[Pixel coordinate grounding data]
• • •
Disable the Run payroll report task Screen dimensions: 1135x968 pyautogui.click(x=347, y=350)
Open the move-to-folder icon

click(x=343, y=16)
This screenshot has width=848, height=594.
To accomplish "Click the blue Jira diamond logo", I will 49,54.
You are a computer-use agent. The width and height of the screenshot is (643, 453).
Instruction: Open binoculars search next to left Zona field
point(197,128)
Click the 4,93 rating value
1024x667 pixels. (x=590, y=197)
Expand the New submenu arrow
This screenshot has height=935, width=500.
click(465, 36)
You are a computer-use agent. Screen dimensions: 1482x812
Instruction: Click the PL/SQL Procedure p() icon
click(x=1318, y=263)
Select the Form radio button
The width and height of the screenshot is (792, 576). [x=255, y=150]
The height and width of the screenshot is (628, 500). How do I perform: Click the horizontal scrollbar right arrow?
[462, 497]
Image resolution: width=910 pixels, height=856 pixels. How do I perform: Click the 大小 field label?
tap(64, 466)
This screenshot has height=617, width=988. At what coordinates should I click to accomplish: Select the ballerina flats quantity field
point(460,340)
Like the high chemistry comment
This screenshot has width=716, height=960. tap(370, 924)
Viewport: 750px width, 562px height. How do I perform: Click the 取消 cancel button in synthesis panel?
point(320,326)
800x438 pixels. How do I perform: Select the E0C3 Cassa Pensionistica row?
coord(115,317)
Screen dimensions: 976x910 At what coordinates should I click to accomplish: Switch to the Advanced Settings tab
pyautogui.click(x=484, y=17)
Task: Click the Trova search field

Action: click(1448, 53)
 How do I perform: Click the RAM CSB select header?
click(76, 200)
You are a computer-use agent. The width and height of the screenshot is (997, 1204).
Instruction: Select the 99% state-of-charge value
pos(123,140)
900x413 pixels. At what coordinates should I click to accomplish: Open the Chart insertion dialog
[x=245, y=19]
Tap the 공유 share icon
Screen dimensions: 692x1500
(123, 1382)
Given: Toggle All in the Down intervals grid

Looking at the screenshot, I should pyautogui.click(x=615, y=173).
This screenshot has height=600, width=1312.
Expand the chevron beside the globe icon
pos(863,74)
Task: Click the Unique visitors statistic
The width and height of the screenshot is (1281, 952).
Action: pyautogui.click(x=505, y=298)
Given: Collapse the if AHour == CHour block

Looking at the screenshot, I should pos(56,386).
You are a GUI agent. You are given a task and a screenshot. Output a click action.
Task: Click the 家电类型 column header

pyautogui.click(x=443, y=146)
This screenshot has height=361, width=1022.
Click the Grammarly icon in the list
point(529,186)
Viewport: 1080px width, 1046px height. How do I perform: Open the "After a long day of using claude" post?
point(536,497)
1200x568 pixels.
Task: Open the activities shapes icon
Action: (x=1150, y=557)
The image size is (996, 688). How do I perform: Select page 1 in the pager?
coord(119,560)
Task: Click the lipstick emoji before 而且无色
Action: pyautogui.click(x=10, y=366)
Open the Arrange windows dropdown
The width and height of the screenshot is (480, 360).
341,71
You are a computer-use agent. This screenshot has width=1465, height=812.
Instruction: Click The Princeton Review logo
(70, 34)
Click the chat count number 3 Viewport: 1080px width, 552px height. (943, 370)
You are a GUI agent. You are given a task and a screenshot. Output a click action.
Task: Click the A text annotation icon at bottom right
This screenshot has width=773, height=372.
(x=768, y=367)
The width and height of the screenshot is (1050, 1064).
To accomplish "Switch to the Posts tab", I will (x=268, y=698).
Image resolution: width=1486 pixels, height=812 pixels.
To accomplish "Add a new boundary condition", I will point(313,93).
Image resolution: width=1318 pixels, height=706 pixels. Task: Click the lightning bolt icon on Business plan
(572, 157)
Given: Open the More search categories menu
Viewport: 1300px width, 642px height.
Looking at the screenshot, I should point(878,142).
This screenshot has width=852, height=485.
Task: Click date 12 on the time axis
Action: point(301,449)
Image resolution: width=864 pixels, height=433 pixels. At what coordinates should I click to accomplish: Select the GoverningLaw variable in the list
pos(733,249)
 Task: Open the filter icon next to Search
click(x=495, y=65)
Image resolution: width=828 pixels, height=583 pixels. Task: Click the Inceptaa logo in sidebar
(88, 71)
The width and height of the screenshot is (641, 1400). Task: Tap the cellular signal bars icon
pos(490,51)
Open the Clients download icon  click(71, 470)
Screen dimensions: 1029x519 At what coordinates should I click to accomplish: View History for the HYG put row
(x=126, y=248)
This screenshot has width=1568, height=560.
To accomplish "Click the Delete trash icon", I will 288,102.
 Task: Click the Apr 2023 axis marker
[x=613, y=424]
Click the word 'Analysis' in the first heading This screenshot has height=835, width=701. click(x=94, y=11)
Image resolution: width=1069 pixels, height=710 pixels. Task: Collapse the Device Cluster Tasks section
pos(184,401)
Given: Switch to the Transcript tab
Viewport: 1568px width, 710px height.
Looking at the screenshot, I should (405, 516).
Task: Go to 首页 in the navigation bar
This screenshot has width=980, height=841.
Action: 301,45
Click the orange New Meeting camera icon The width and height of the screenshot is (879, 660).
• • •
▸ **Task statement**
Transcribe the data above completely and exactly.

▸ **Solution for this problem**
Disable the Run payroll report task Screen dimensions: 1135x968 pyautogui.click(x=347, y=350)
Open the move-to-folder icon

click(x=343, y=16)
This screenshot has width=848, height=594.
To accomplish "Click the blue Jira diamond logo", I will 49,54.
You are a computer-use agent. The width and height of the screenshot is (643, 453).
Instruction: Open binoculars search next to left Zona field
point(197,128)
Click the 4,93 rating value
1024x667 pixels. (x=590, y=197)
Expand the New submenu arrow
This screenshot has height=935, width=500.
click(465, 36)
You are a computer-use agent. Screen dimensions: 1482x812
Instruction: Click the PL/SQL Procedure p() icon
click(x=1318, y=263)
Select the Form radio button
The width and height of the screenshot is (792, 576). [x=255, y=150]
The height and width of the screenshot is (628, 500). How do I perform: Click the horizontal scrollbar right arrow?
[462, 497]
Image resolution: width=910 pixels, height=856 pixels. How do I perform: Click the 大小 field label?
tap(64, 466)
This screenshot has height=617, width=988. At what coordinates should I click to accomplish: Select the ballerina flats quantity field
point(460,340)
Like the high chemistry comment
This screenshot has width=716, height=960. tap(370, 924)
Viewport: 750px width, 562px height. How do I perform: Click the 取消 cancel button in synthesis panel?
point(320,326)
800x438 pixels. How do I perform: Select the E0C3 Cassa Pensionistica row?
coord(115,317)
Screen dimensions: 976x910 At what coordinates should I click to accomplish: Switch to the Advanced Settings tab
pyautogui.click(x=484, y=17)
Task: Click the Trova search field

Action: click(1448, 53)
 How do I perform: Click the RAM CSB select header?
click(76, 200)
You are a computer-use agent. The width and height of the screenshot is (997, 1204).
Instruction: Select the 99% state-of-charge value
pos(123,140)
900x413 pixels. At what coordinates should I click to accomplish: Open the Chart insertion dialog
[x=245, y=19]
Tap the 공유 share icon
Screen dimensions: 692x1500
(123, 1382)
Given: Toggle All in the Down intervals grid

Looking at the screenshot, I should pyautogui.click(x=615, y=173).
This screenshot has height=600, width=1312.
Expand the chevron beside the globe icon
pos(863,74)
Task: Click the Unique visitors statistic
The width and height of the screenshot is (1281, 952).
Action: pyautogui.click(x=505, y=298)
Given: Collapse the if AHour == CHour block

Looking at the screenshot, I should pos(56,386).
You are a GUI agent. You are given a task and a screenshot. Output a click action.
Task: Click the 家电类型 column header

pyautogui.click(x=443, y=146)
This screenshot has height=361, width=1022.
Click the Grammarly icon in the list
point(529,186)
Viewport: 1080px width, 1046px height. How do I perform: Open the "After a long day of using claude" post?
point(536,497)
1200x568 pixels.
Task: Open the activities shapes icon
Action: (x=1150, y=557)
The image size is (996, 688). How do I perform: Select page 1 in the pager?
coord(119,560)
Task: Click the lipstick emoji before 而且无色
Action: pyautogui.click(x=10, y=366)
Open the Arrange windows dropdown
The width and height of the screenshot is (480, 360).
341,71
You are a computer-use agent. This screenshot has width=1465, height=812.
Instruction: Click The Princeton Review logo
(70, 34)
Click the chat count number 3 Viewport: 1080px width, 552px height. (943, 370)
You are a GUI agent. You are given a task and a screenshot. Output a click action.
Task: Click the A text annotation icon at bottom right
This screenshot has width=773, height=372.
(x=768, y=367)
The width and height of the screenshot is (1050, 1064).
To accomplish "Switch to the Posts tab", I will (x=268, y=698).
Image resolution: width=1486 pixels, height=812 pixels.
To accomplish "Add a new boundary condition", I will point(313,93).
Image resolution: width=1318 pixels, height=706 pixels. Task: Click the lightning bolt icon on Business plan
(572, 157)
Given: Open the More search categories menu
Viewport: 1300px width, 642px height.
Looking at the screenshot, I should point(878,142).
This screenshot has width=852, height=485.
Task: Click date 12 on the time axis
Action: point(301,449)
Image resolution: width=864 pixels, height=433 pixels. At what coordinates should I click to accomplish: Select the GoverningLaw variable in the list
pos(733,249)
 Task: Open the filter icon next to Search
click(x=495, y=65)
Image resolution: width=828 pixels, height=583 pixels. Task: Click the Inceptaa logo in sidebar
(88, 71)
The width and height of the screenshot is (641, 1400). Task: Tap the cellular signal bars icon
pos(490,51)
Open the Clients download icon  click(71, 470)
Screen dimensions: 1029x519 At what coordinates should I click to accomplish: View History for the HYG put row
(x=126, y=248)
This screenshot has width=1568, height=560.
To accomplish "Click the Delete trash icon", I will 288,102.
 Task: Click the Apr 2023 axis marker
[x=613, y=424]
Click the word 'Analysis' in the first heading This screenshot has height=835, width=701. click(x=94, y=11)
Image resolution: width=1069 pixels, height=710 pixels. Task: Collapse the Device Cluster Tasks section
pos(184,401)
Given: Switch to the Transcript tab
Viewport: 1568px width, 710px height.
Looking at the screenshot, I should (405, 516).
Task: Go to 首页 in the navigation bar
This screenshot has width=980, height=841.
Action: 301,45
Click the orange New Meeting camera icon The width and height of the screenshot is (879, 660).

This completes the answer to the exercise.